Zahnradbahn-Talbahnhof, Sudelfeldstr. 106, 83098 Brannenburg,
www.wendelsteinbahn.de
Seilbahn-Talstation, Osterhofen 90, 83735 Bayrischzell, Tel. 080 34/30 80,
www.wendelsteinbahn.de
4 Dorfbad Tannermühl, Bayrischzell
Im wohlig-warmen Wannenbad sitzen, während einem die kalte Gischt vom Wasserfall ins Gesicht sprüht, ist ein besonderes Erlebnis. Aus acht Metern stürzt das Wasser vom Fels. Rundherum ist nichts. In der einstigen Leinmühle des Tannerbauern hat sich der Bayrischzeller Peter Kirchberger einen Traum erfüllt und die absolut kitschfreie bayerische Version eines Day Spas eröffnet. Wer hierher kommt, taucht für ein paar Stunden in eine andere Welt ein. Der Alltag bleibt draußen. Nicht einmal Uhren gibt es, stattdessen knisterndes Kaminfeuer, eine Sauna mit Blick auf den Bach und wohltuende Anwendungen auf der in einer 150 Jahre alten Hobelbank versteckten Massageliege.

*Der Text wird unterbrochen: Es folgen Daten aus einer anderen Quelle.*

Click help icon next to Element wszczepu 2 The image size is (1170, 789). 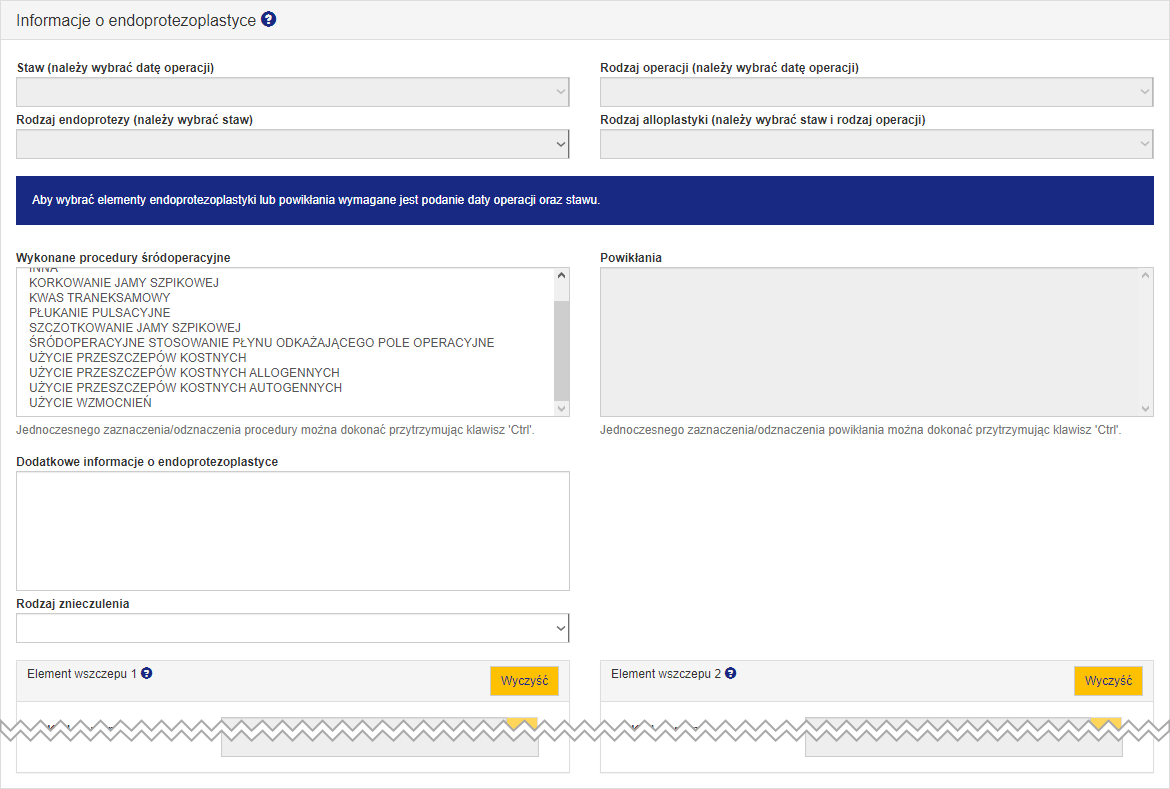(x=730, y=673)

Tannermühlstr. 23, 83735 Bayrischzell, Tel. 01 72/568 56 98,
www.almbad.de/tannermuehl
Übernachten
Hotel Tannerhof, Naturhotel & Gesundheitsresort
Das ist ein besonderer Ort direkt am Hang, eigentlich ein ganzes Dorf: Völlig kitschfreie traditionsreiche Gebäude wurden mit moderner Architektur kombiniert – darunter vier Türme. Allein die Anlage ist eine Schau, doch auch das Biorestaurant kocht ausgezeichnet und die umliegende Bergwelt lädt sowieso zum Austoben ein.

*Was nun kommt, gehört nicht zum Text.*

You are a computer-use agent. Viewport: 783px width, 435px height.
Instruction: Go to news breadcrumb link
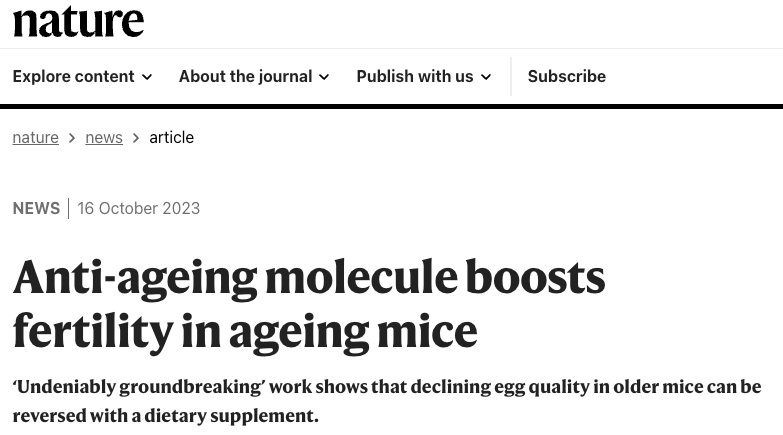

Tannerhofstr. 32, 83735 Bayrischzell, Tel. 080 23/810
www.tannerhof.de
Campingplatz Wolfsee
Der kleine Platz im Leitzachtal ist von Dauergästen geprägt, doch die Touristenplätze liegen direkt am Wasser – für Kinder eine Riesengaudi.

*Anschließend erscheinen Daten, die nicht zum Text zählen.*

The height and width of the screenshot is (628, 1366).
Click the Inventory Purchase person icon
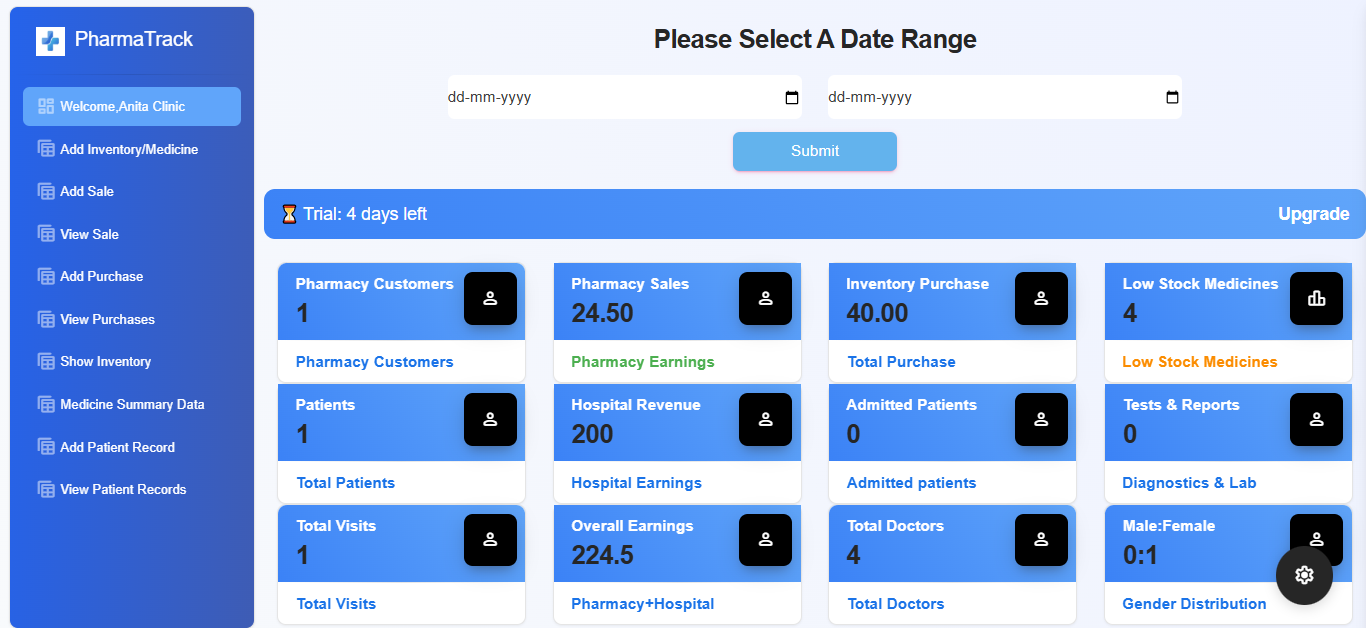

Wolfsee, 83730 Fischbachau, Tel. 080 28/868, April–Okt.,
www.wolfsee-camping.de
5 Obermoser Biokäse, Irschenberg
So stellt man sich Landidylle vor: Ein Bauernhof mit dunklem Holz und üppig blühenden Geranien am Balkon, mit
Obstbäumen im Garten und Kühen auf der Weide. Die geben die Milch für die Käseköstlichkeiten, für die der Obermoser Hof bekannt ist. Vor zehn Jahren entschieden sich die Grundbachers, ihren eigenen Weg zu gehen und sich gegen das in der modernen Lebensmittelindustrie vorherrschende »Wachsen oder Weichen« zu stemmen. Seitdem verarbeiten sie ihre in Bioqualität erzeugte Milch zu »Heublumenkäse«, »würzigem Oberlandler«, »Camembär« und anderen Käsespezialitäten. Doch auf dem Obermoserhof gibt noch weit mehr als Käse und die Kräuter und Heilpflanzen aus Bäuerin Josefas Garten. Die Grundbachers sind außerdem leidenschaftliche Theaterspieler und Musikanten. Das geht so weit, dass der Hof immer wieder zur Bühne für hochkarätiges Volkstheater wird. Keine Schenkelklopfer, sondern Theater um ernste Themen, bei denen man auch mal
nachdenken muss. Zuletzt wurde mit der Deutschlandpremiere von Felix Mitterers »Märzengrund« ein großes Stück vor großartiger Kulisse aufgeführt.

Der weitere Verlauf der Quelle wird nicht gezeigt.